--- Supplied material ---
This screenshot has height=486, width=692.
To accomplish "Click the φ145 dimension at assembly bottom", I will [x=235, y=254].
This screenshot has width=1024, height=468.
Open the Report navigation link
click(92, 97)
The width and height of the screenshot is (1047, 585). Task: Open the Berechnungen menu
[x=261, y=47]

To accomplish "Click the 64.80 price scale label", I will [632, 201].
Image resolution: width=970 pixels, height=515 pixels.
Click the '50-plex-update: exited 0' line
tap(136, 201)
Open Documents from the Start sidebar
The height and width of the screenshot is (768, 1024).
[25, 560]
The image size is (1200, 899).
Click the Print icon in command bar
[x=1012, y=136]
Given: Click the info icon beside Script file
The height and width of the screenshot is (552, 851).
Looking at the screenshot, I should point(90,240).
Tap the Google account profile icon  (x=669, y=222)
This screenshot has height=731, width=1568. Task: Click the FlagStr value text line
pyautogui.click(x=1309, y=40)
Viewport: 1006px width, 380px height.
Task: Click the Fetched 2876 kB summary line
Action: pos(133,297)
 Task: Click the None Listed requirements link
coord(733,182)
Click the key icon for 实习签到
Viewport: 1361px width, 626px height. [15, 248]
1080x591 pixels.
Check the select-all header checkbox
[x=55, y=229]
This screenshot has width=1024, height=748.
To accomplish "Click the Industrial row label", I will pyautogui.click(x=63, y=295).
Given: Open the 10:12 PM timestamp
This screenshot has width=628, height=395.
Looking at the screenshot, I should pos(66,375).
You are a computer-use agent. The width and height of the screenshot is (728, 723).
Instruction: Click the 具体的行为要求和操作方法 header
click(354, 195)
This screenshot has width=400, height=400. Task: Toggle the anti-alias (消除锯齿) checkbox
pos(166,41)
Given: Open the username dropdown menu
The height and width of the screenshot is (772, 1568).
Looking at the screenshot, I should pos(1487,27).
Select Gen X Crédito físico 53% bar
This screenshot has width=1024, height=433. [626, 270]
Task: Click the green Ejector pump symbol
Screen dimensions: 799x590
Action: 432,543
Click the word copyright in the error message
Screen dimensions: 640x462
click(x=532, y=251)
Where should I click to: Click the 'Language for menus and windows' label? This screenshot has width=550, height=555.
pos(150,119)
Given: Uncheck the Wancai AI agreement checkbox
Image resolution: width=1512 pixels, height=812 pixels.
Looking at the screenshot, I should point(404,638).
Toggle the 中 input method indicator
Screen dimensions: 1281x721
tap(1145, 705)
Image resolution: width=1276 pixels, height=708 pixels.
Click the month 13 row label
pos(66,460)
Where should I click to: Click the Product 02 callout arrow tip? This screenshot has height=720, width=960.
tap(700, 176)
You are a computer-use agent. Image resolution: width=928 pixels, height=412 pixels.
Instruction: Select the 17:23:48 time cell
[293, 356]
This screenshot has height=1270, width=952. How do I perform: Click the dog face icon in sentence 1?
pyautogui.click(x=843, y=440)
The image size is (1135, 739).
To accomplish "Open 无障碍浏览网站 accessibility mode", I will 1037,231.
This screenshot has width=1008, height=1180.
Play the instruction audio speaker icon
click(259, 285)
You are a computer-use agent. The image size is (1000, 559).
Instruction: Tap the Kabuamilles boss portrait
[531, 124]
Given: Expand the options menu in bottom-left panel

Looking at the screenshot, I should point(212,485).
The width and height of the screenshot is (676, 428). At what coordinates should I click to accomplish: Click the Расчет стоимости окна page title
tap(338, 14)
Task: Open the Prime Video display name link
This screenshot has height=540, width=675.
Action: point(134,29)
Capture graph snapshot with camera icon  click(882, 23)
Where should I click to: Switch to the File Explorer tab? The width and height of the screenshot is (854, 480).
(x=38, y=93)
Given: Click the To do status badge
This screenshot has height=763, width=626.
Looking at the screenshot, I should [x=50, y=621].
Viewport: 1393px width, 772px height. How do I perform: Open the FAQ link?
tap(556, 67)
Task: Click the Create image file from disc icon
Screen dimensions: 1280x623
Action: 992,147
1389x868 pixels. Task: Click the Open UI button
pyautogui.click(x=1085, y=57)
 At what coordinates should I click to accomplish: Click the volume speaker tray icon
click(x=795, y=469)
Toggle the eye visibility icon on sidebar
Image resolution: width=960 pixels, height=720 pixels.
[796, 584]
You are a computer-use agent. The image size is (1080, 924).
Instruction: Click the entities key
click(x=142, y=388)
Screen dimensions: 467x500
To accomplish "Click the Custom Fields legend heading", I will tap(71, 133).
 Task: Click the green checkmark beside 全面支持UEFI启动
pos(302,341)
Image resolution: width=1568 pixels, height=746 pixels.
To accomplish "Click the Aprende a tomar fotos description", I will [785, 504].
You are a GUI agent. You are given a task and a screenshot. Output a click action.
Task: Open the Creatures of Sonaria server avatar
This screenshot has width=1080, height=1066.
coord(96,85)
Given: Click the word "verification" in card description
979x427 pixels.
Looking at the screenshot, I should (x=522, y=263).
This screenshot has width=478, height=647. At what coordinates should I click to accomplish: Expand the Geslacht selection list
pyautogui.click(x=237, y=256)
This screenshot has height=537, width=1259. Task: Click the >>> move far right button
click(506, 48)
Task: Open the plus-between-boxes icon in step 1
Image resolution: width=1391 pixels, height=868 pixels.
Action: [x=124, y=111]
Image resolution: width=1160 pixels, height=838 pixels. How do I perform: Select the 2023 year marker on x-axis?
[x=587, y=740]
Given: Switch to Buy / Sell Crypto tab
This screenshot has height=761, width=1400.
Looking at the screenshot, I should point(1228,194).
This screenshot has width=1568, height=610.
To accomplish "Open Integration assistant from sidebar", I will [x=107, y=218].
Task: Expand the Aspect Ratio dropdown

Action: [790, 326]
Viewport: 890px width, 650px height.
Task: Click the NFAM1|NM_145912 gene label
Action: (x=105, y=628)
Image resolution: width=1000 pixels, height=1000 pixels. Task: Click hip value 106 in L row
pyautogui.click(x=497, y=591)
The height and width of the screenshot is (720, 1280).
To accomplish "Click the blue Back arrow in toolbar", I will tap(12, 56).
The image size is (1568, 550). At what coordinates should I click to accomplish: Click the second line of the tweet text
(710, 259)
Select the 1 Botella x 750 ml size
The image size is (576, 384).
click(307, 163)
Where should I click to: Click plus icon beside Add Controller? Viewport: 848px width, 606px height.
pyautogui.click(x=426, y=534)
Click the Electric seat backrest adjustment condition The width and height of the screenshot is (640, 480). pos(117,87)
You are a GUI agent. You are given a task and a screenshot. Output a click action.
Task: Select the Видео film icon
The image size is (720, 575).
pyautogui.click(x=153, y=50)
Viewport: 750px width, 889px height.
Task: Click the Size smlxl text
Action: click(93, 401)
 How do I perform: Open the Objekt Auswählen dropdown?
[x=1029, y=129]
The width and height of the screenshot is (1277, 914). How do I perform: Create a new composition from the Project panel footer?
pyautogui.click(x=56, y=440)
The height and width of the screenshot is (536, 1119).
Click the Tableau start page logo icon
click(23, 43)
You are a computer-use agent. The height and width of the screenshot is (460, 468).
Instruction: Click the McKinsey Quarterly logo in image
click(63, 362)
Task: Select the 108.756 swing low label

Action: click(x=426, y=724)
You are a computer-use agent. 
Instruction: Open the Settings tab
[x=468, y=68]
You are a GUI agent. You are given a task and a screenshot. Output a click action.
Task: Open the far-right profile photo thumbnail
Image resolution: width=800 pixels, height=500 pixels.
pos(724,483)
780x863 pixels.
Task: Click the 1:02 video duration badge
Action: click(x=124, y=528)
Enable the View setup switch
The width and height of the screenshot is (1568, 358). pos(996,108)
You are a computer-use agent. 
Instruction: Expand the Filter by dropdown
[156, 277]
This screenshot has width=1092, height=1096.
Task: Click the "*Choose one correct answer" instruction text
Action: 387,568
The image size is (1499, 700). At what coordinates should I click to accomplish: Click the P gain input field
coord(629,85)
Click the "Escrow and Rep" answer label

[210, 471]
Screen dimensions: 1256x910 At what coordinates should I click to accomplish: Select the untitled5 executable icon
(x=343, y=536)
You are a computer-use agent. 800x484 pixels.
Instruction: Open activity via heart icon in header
---
• **Requirement**: If a line above includes the word "agent", count it; then give the final number by itself.

• **Output for this task**: 11